À propos de cette histoire
Peut-être l’avez-vous remarqué : cette histoire, comme toutes les nouvelles que nous publions, est en lecture gratuite. C'est parce qu'Pacte Climat est une organisation à but non lucratif 501c3. Nous ne facturons pas de frais d'abonnement, ne verrouillons pas nos actualités derrière un paywall et n'encombrons pas notre site Web de publicités. Nous mettons gratuitement à votre disposition, ainsi qu'à tous ceux qui le souhaitent, nos actualités sur le climat et l'environnement.
Ce n'est pas tout. Nous partageons également nos actualités gratuitement avec de nombreux autres médias à travers le pays.

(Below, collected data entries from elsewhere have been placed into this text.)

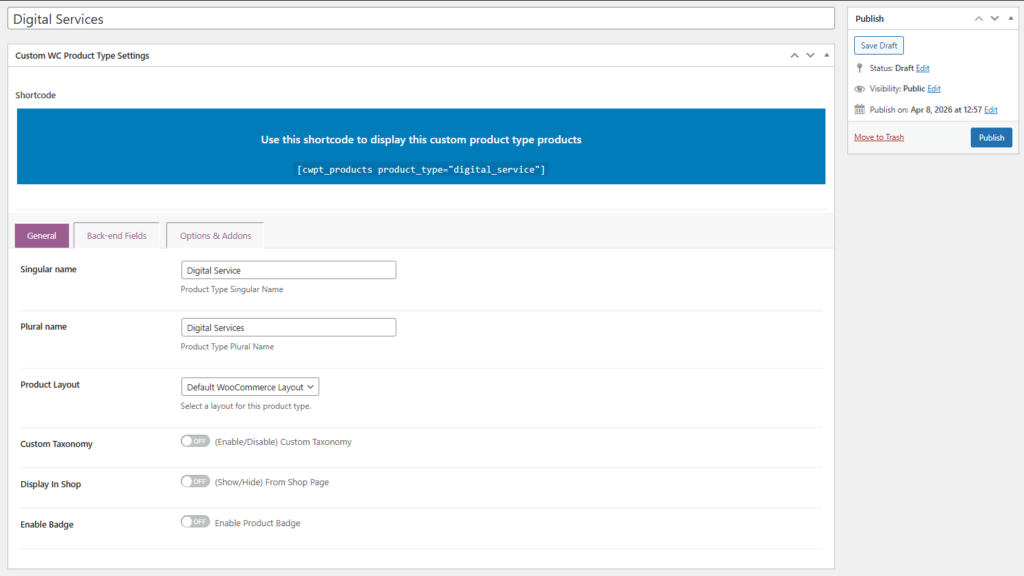
Task: Click the calendar icon beside Publish on date
Action: tap(858, 109)
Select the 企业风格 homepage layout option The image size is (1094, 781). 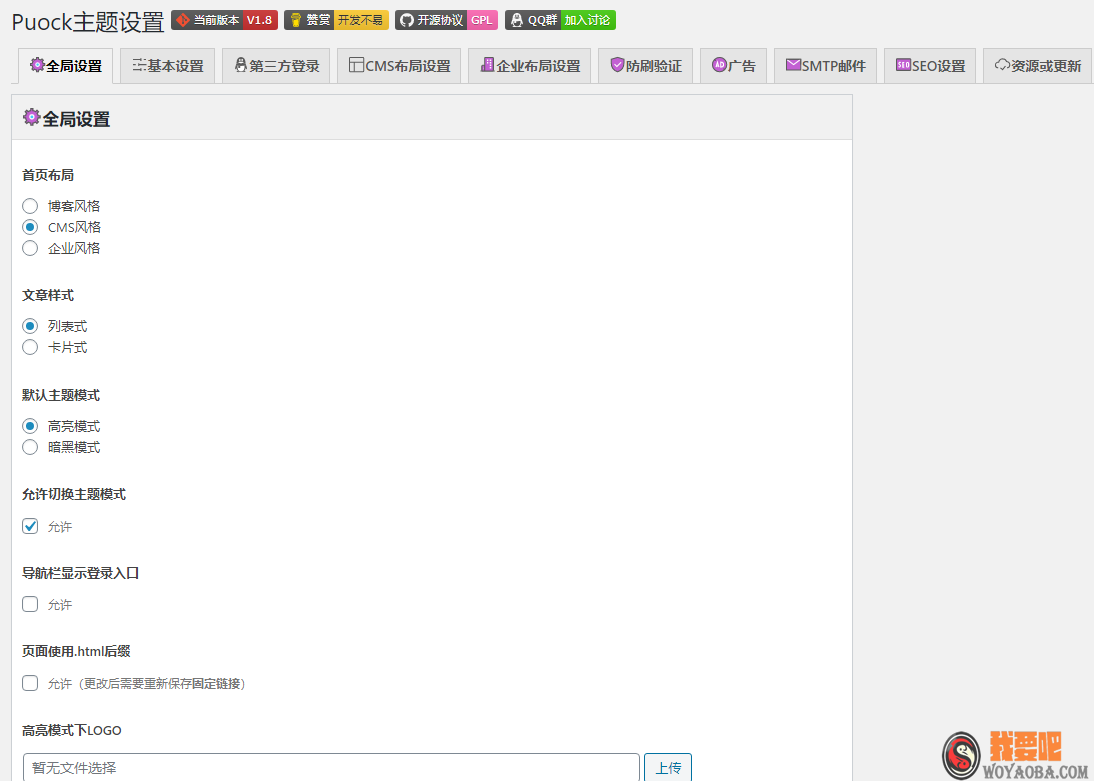[30, 248]
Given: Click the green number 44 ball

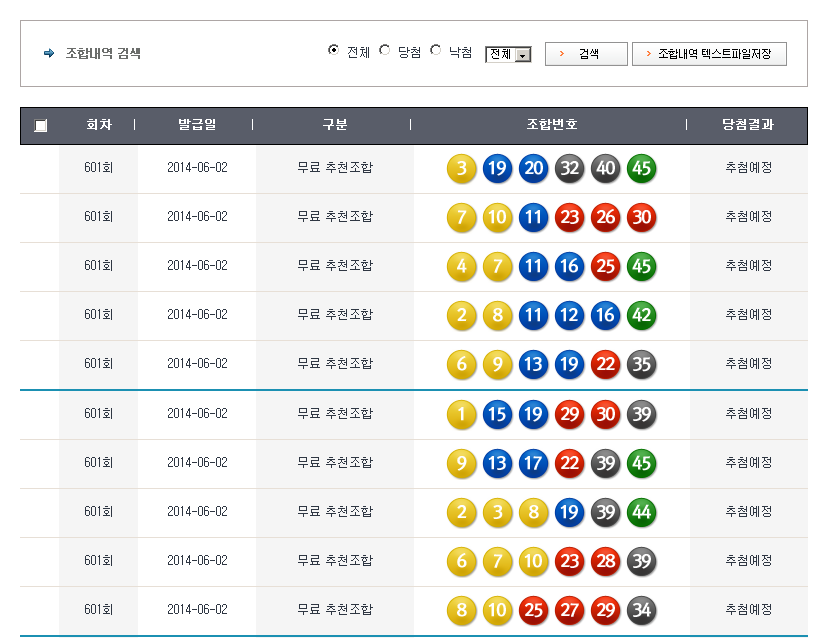Looking at the screenshot, I should pyautogui.click(x=642, y=512).
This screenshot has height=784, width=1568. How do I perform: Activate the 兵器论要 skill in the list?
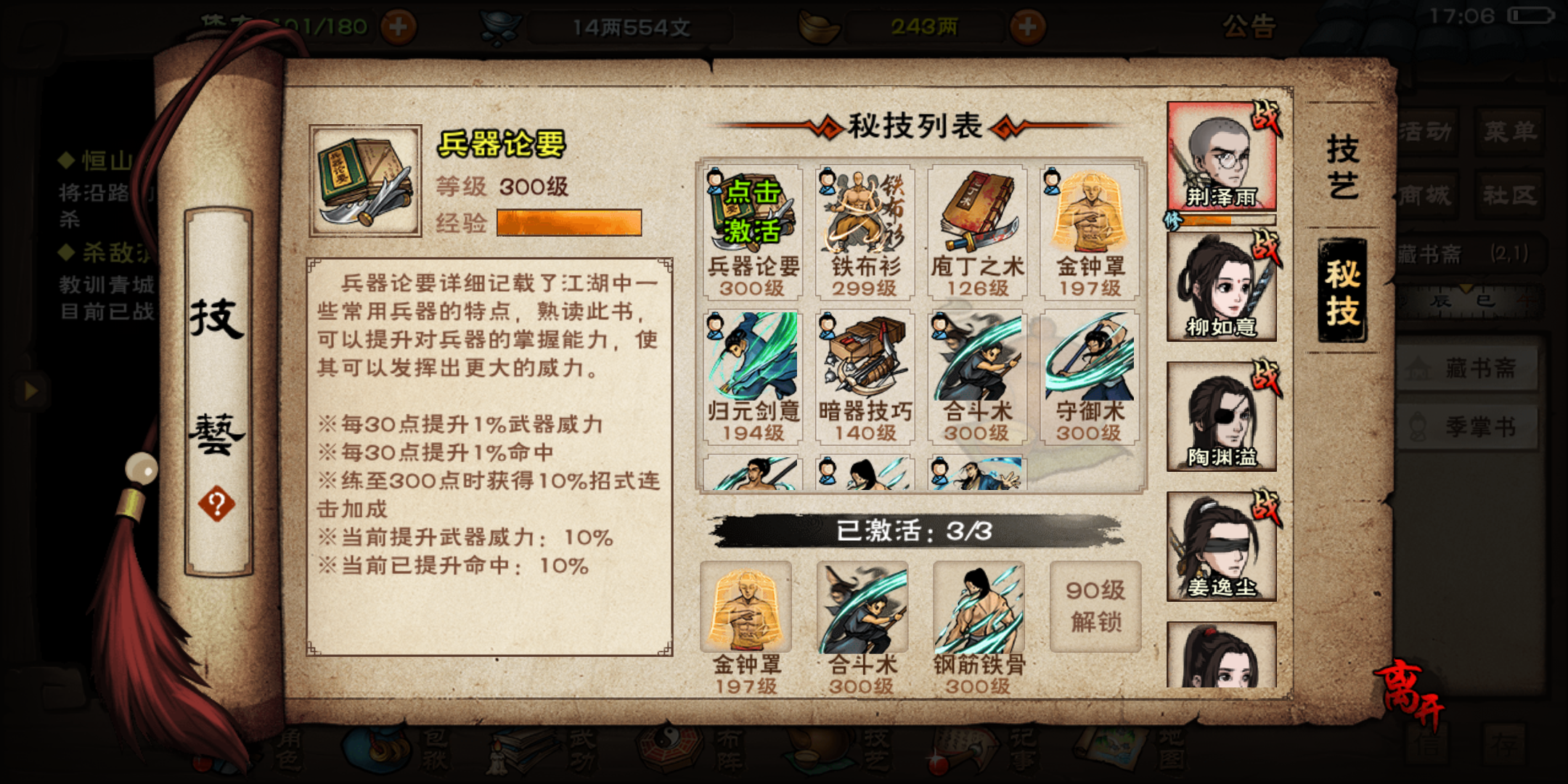pyautogui.click(x=753, y=232)
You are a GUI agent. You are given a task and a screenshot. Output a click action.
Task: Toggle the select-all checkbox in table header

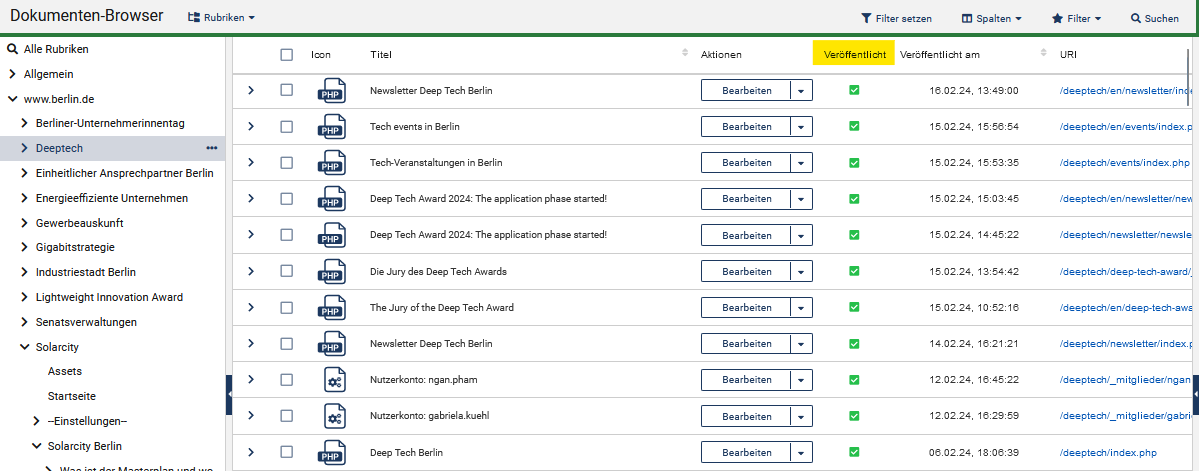(287, 55)
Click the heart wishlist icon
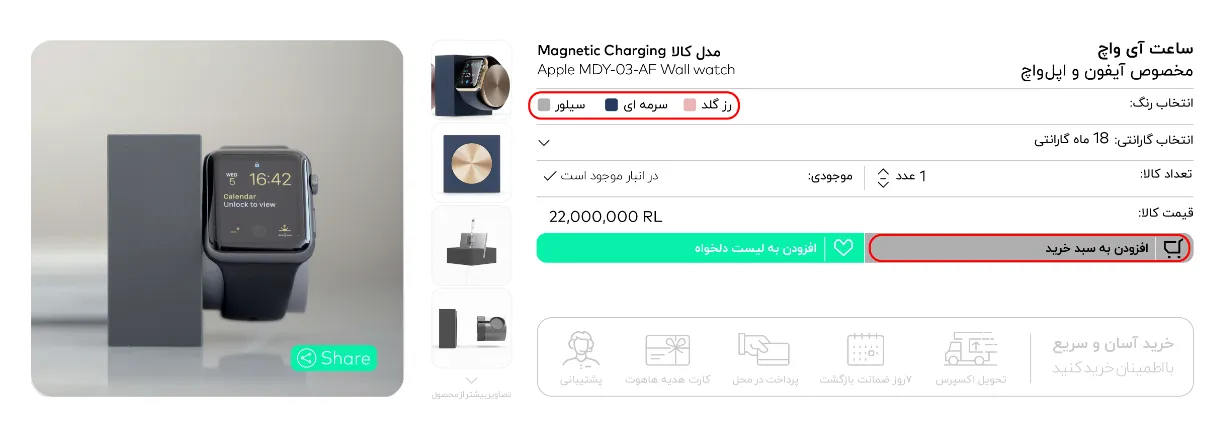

Beaucoup d’entre eux n’ont pas les moyens de faire du journalisme environnemental à leur compte. Nous avons construit des bureaux d'un océan à l'autre pour rapporter des histoires locales, collaborer avec les salles de rédaction locales et co-publier des articles afin que ce travail vital soit partagé le plus largement possible.
Deux d’entre nous ont lancé le CII en 2007. Six ans plus tard, nous avons remporté le prix Pulitzer du journalisme national et nous dirigeons désormais la plus ancienne et la plus grande salle de rédaction dédiée au climat du pays. Nous racontons l'histoire dans toute sa complexité. Nous tenons les pollueurs pour responsables. Nous dénonçons l’injustice environnementale. Nous démystifions la désinformation. Nous examinons les solutions et inspirons l’action.
Les dons de lecteurs comme vous financent tous les aspects de ce que nous faisons. Si ce n'est pas déjà fait, soutiendrez-vous notre travail en cours, nos reportages sur la plus grande crise à laquelle notre planète est confrontée, et nous aiderez-vous à atteindre encore plus de lecteurs dans plus d'endroits ?
Veuillez prendre un moment pour faire un don déductible des impôts. Chacun d’entre eux fait la différence.